Arrianna Marie Planey
MA PhD, Assistant Professor, Health Policy and Management
Faculty Fellow, Carolina Population Center; Associate Member, Lineberger Comprehensive Cancer Center; Faculty Fellow, Sheps Center for Health Services Research
amplaney@email.unc.edu
Curriculum Vitae
Arrianna Marie Planey is an Assistant Professor in the Department of Health Policy and Management in the Gillings School of Global Public Health at University of North Carolina, Chapel Hill. She is a health/medical geographer with expertise in measuring and conceptualizing health care access. Her methodological include health and healthcare equity, with a focus on the application of spatial analytic/statistical/epidemiologic methods. And her topical interests include interactions between health(care) policies, healthcare access and utilization and underlying, population-level health inequities, with the goal of identifying intervention points at the structural- and system-levels.
At the core of Dr. Planey’s research agenda is equity in access and outcomes, with attention to the intersections of race, class, gender, and disability status. Her work has addressed reproductive healthcare access and outcomes, health system restructuring and its impacts on population access to care, and the intersection of cancer care-related travel and financial burdens.
Dr. Planey is a Faculty Fellow at the Carolina Population Center (CPC) and the Cecil G. Sheps Center for Health Services Research. Additionally, she is an associate member of the Lineberger Comprehensive Cancer Center (LCCC).

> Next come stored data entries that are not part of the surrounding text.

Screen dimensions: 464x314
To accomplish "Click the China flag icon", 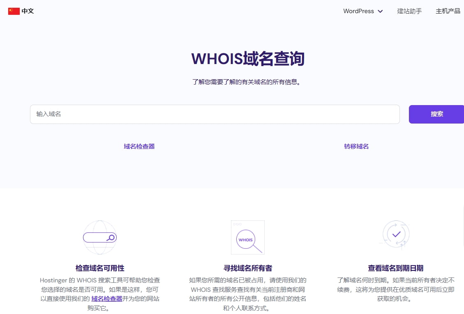I will [x=14, y=11].
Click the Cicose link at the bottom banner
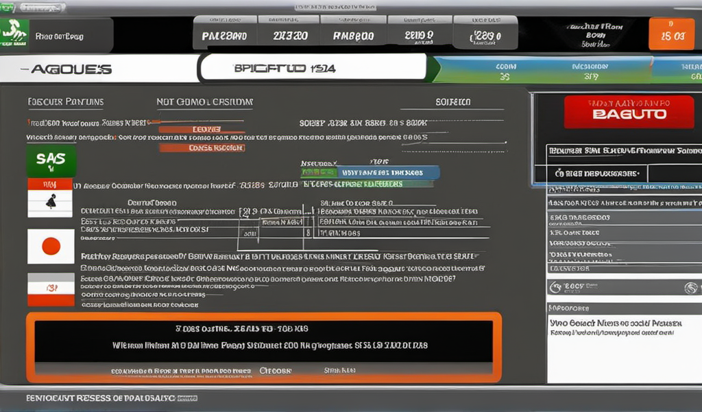The width and height of the screenshot is (702, 412). click(278, 369)
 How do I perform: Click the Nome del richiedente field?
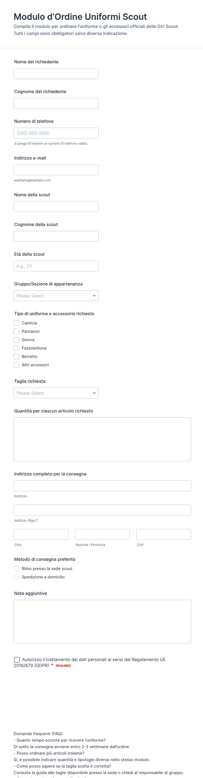(x=56, y=74)
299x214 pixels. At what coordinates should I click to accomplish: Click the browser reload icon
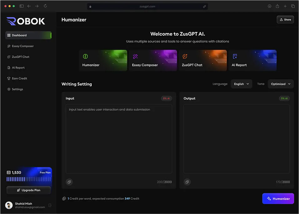point(45,6)
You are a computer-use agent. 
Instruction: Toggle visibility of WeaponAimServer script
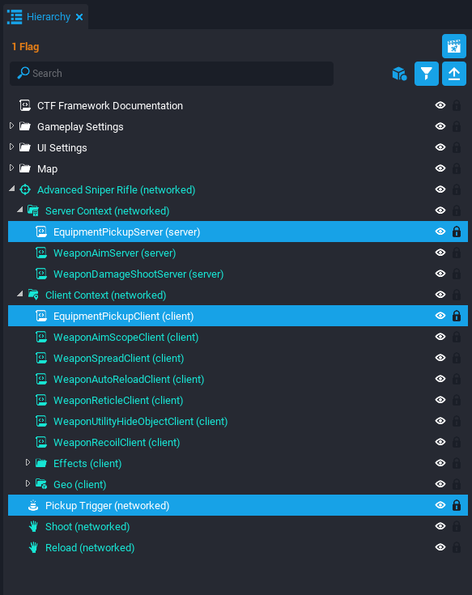click(440, 253)
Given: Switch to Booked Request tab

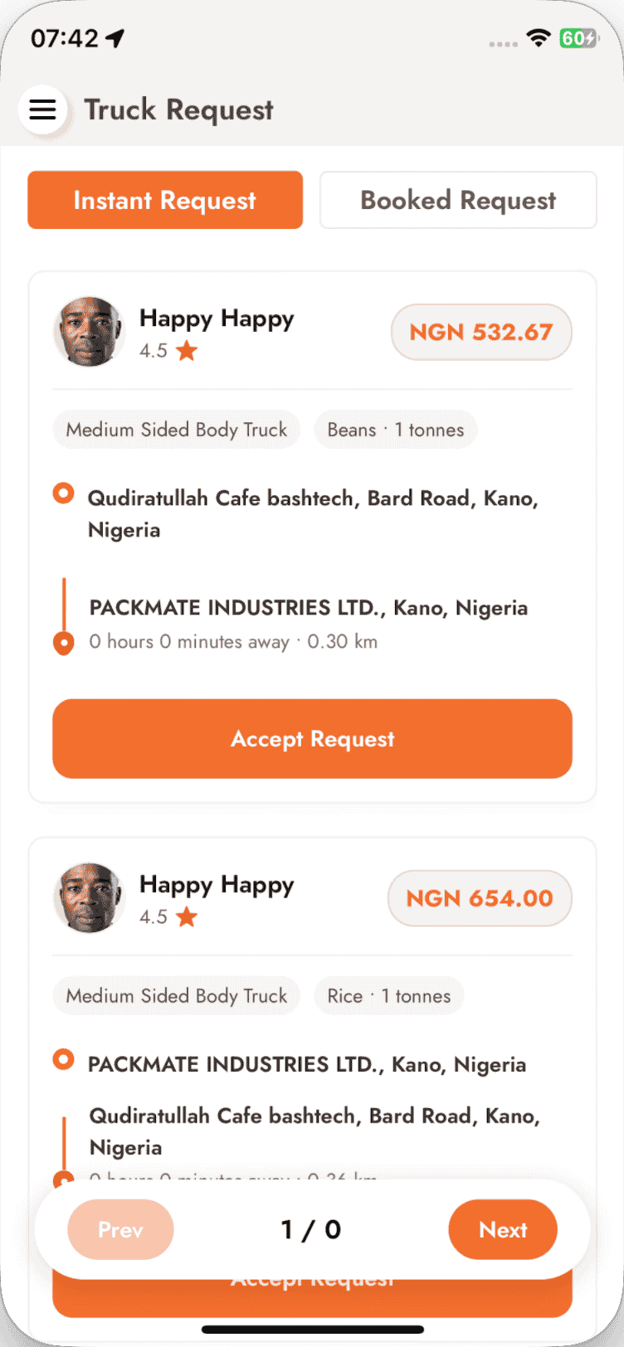Looking at the screenshot, I should tap(458, 200).
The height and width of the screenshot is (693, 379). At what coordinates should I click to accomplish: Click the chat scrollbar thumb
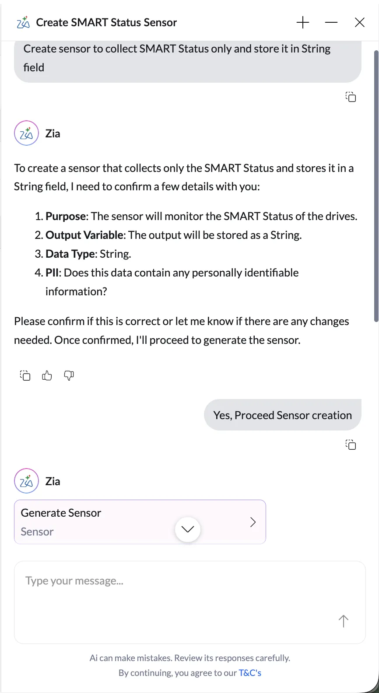(376, 186)
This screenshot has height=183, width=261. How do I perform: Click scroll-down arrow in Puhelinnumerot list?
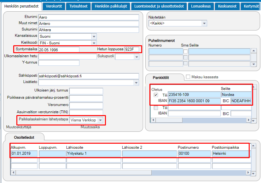[x=253, y=64]
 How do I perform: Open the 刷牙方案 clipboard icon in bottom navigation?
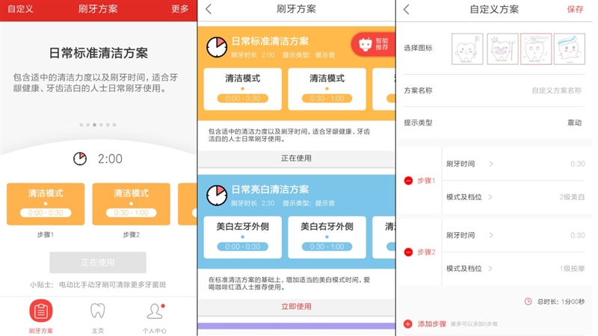41,311
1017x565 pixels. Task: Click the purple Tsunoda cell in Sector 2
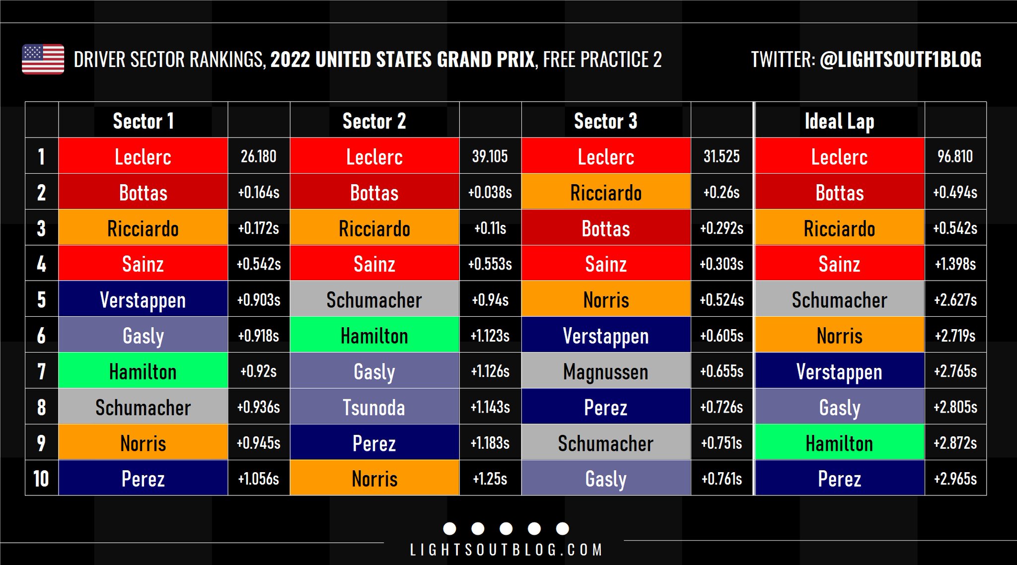point(374,407)
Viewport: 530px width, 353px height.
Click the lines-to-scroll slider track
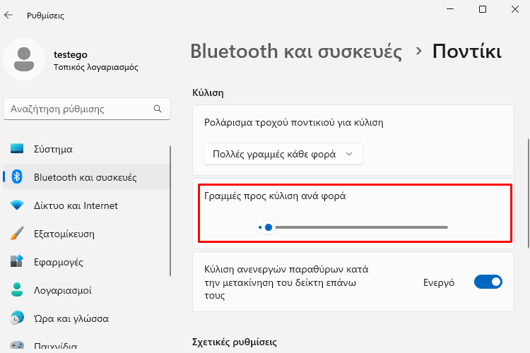click(x=353, y=227)
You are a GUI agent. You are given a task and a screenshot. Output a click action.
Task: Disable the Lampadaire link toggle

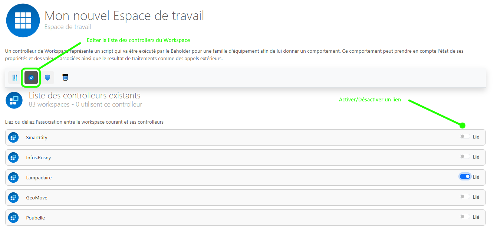coord(465,177)
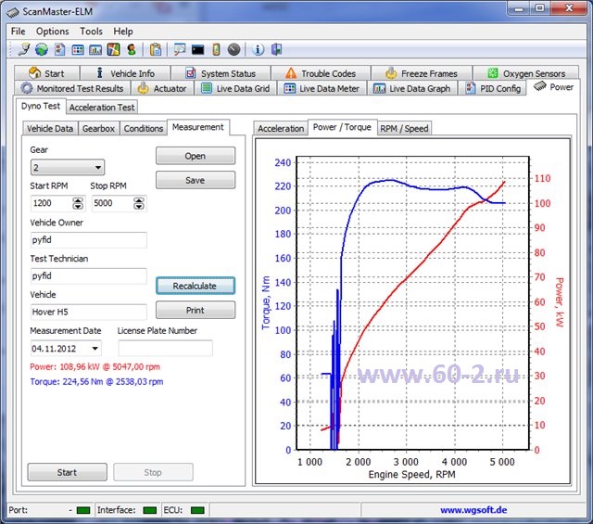Click the Start dyno test button
The width and height of the screenshot is (593, 524).
67,472
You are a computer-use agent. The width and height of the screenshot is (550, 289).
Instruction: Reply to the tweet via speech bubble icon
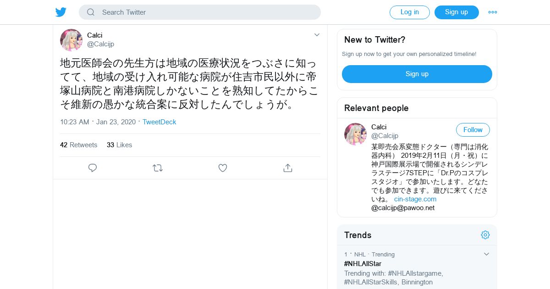(93, 168)
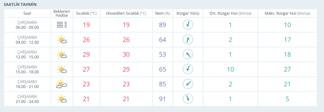
Task: Click the Maks. Rüzgar Hızı header
Action: [287, 13]

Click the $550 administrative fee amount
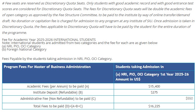[189, 98]
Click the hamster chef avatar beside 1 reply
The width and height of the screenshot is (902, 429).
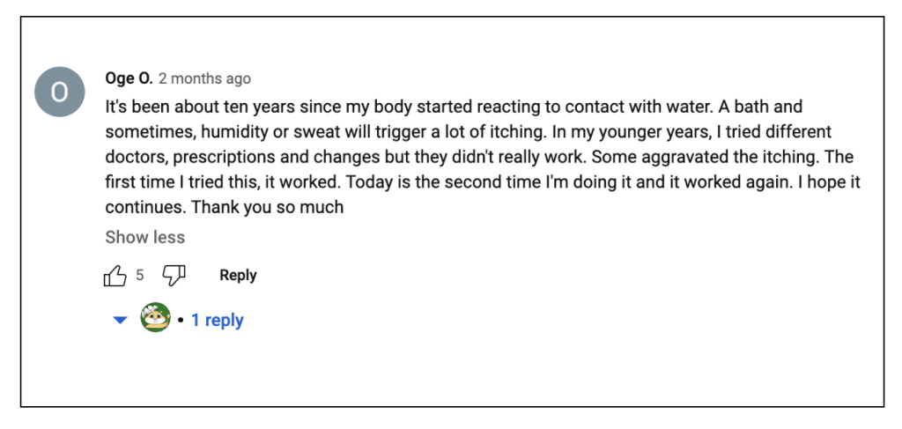[155, 317]
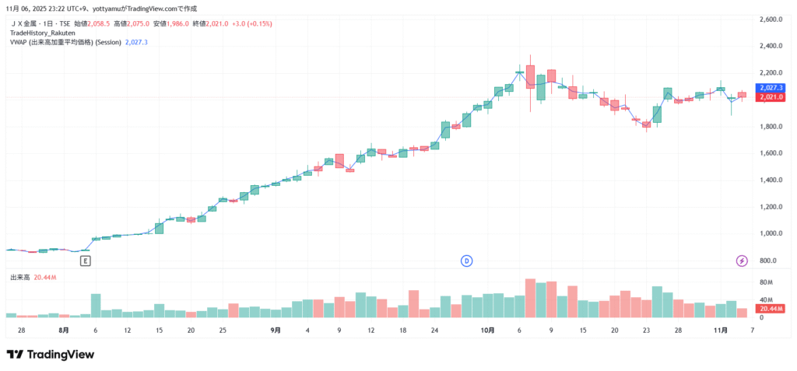Click the TradingView logo icon
The image size is (797, 371).
(x=14, y=355)
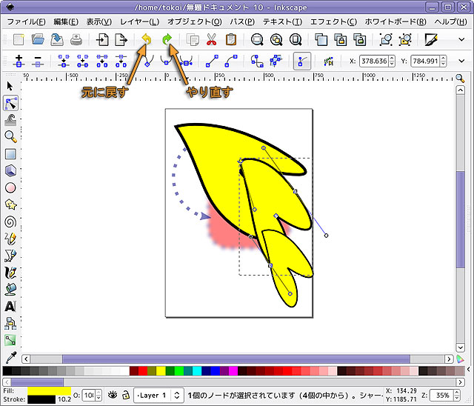Select the Spiral tool
Screen dimensions: 474x406
[10, 221]
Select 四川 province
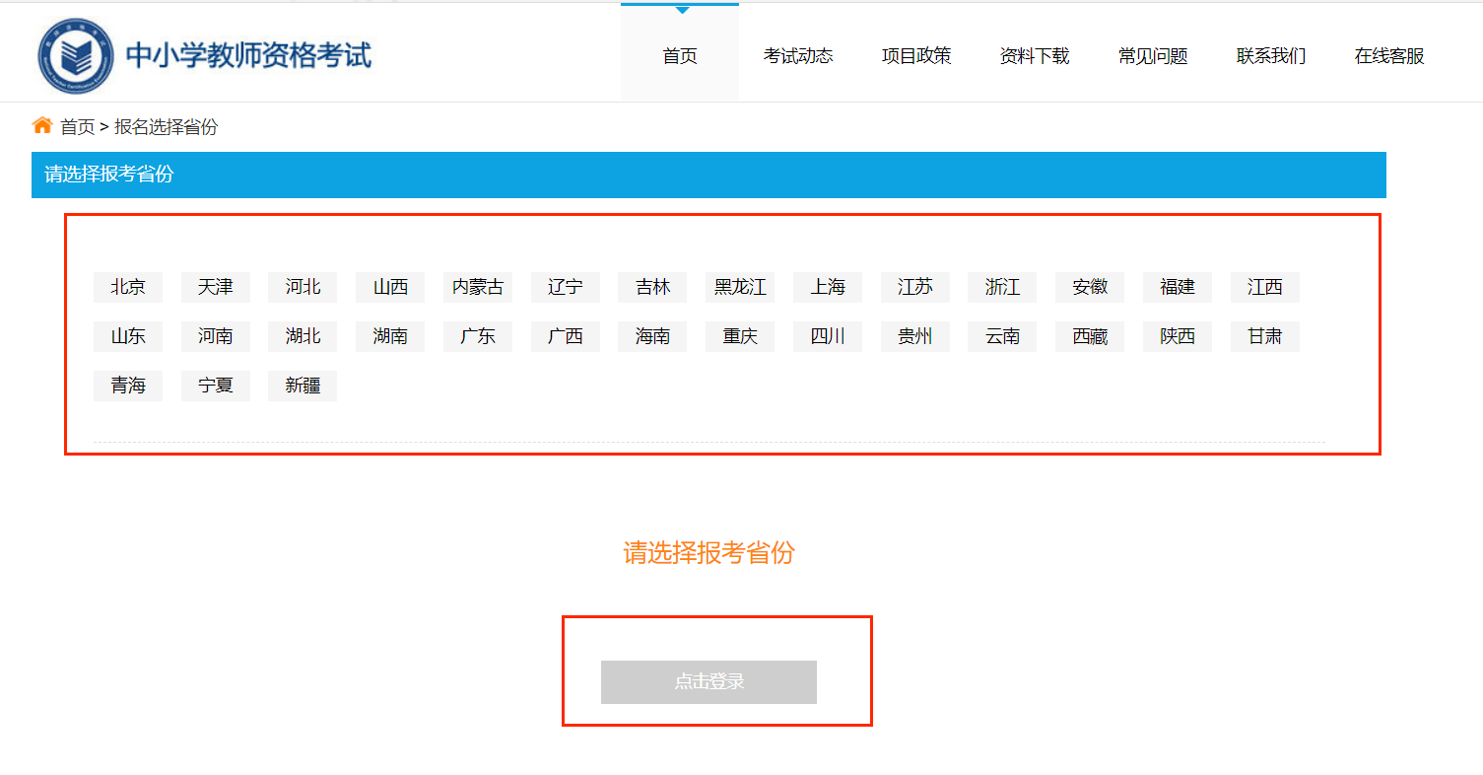The image size is (1483, 775). click(x=828, y=336)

She completed her PhD in Geography from the University of Illinois at Urbana Champaign, after earning her Master’s and Bachelor’s degrees at the University of Chicago and the University of California, Berkeley respectively. Her current work is funded by the Robert Wood Johnson Foundation (RWJF), Patient-Centered Outcomes Research Institute (PCORI), American Cancer Society (ACS), National Institute on Drug Abuse (NIDA), the National Institute on Minority Health and Health Disparities (NIMHD), National Center for Advancing Translational Sciences (NCATS), and the National Cancer Institute (NCI).